▸ Pasaje seleccionado:
El tiempo dirá si esta nueva entrega de Carlos Ruiz Zafón se erige en best-seller internacional como La sombra del viento. Para lograrlo el autor ha intensificado los mismos procedimientos y ha recuperado, en forma de eso que llaman precuela, personajes y lugares ya aparecidos en aquella novela.
David Martín es el protagonista y el narrador de El Juego del Ángel: un joven que parece haber sido elegido como presa favorita por la adversidad. Hijo de un veterano de Filipinas violento y desesperado, ama los libros tanto como los odia su padre y trata de abrirse camino como escritor en la Barcelona de principios de siglo. Un misterioso admirador, Andreas Corelli, le ha hecho una propuesta no menos enigmática, cual es componer una especie de nueva Biblia, un texto fundador de una nueva religión. David se entrega a ese proyecto como el que podría dar al fin sentido a su existencia, pues no habrá más: le han diagnosticado un cáncer.
A partir de aquí, entramos en un vértigo de extraños sucesos. Un complot diabólico parece amenazar a David y sólo podrá fiarse del afable librero Sempere y de su protegida Isabella, adolescente terrible que profesa a David una rendida admiración.
No cabe duda de que Carlos Ruiz Zafón es un virtuoso del arte de la narración, lo que no quiere decir, ni de lejos, un novelista genial. Domina todos los procedimientos que desde siempre se han mostrado eficaces para que el lector siga pasando una página tras otra. Dosifica las descripciones, adecuadas a los estados de ánimo y a las situaciones; mima los finales de capítulo; crea suspense sin apenas respiro; consigue diálogos ingeniosos y plenos de ironía…
El problema es que todos esos procedimientos se notan demasiado en una trama que no deja de estar construida a base de tópicos, y no me refiero sólo al “fue entonces cuando lo vi”, que llega a ser abusivo. Tampoco se trata sólo de recursos formales: en cuanto al contenido, El Juego del Ángel es una auténtica macedonia de subgéneros de la narrativa: gótica, negra, rosa… Hay un cierto homenaje a Dickens y a sus Grandes esperanzas; algo podemos detectar también del realismo psicológico tan de moda en los 80-90, e incluso la parodia borgiana está ahí, con ese “cementerio de libros olvidados”, tal vez el mayor exceso de los muchos que comete este que se diría alumno aventajado de taller de novela ansioso de lucirse en el examen final.

▸ Orden de trabajo 1: Según la reseña de El Juego del Ángel, ¿qué le propone Andreas Corelli a David Martín?
▸ Orden de trabajo 2: Reproduce el fragmento de la reseña que va desde "David Martín es" hasta "diagnosticado un cáncer.", ambos inclusive.

▸ Datos extraídos:
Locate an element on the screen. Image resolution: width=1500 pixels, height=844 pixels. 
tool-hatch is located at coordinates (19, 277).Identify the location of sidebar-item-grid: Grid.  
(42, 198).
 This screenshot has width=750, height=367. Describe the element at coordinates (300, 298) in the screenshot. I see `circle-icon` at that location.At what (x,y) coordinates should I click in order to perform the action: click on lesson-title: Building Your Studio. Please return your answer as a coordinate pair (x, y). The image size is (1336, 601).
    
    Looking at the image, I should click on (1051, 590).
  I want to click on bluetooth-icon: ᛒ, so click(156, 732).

▸ Respuesta 1: Le propone componer una especie de nueva Biblia, un texto fundador de una nueva religión.

▸ Respuesta 2:
David Martín es el protagonista y el narrador de El Juego del Ángel: un joven que parece haber sido elegido como presa favorita por la adversidad. Hijo de un veterano de Filipinas violento y desesperado, ama los libros tanto como los odia su padre y trata de abrirse camino como escritor en la Barcelona de principios de siglo. Un misterioso admirador, Andreas Corelli, le ha hecho una propuesta no menos enigmática, cual es componer una especie de nueva Biblia, un texto fundador de una nueva religión. David se entrega a ese proyecto como el que podría dar al fin sentido a su existencia, pues no habrá más: le han diagnosticado un cáncer.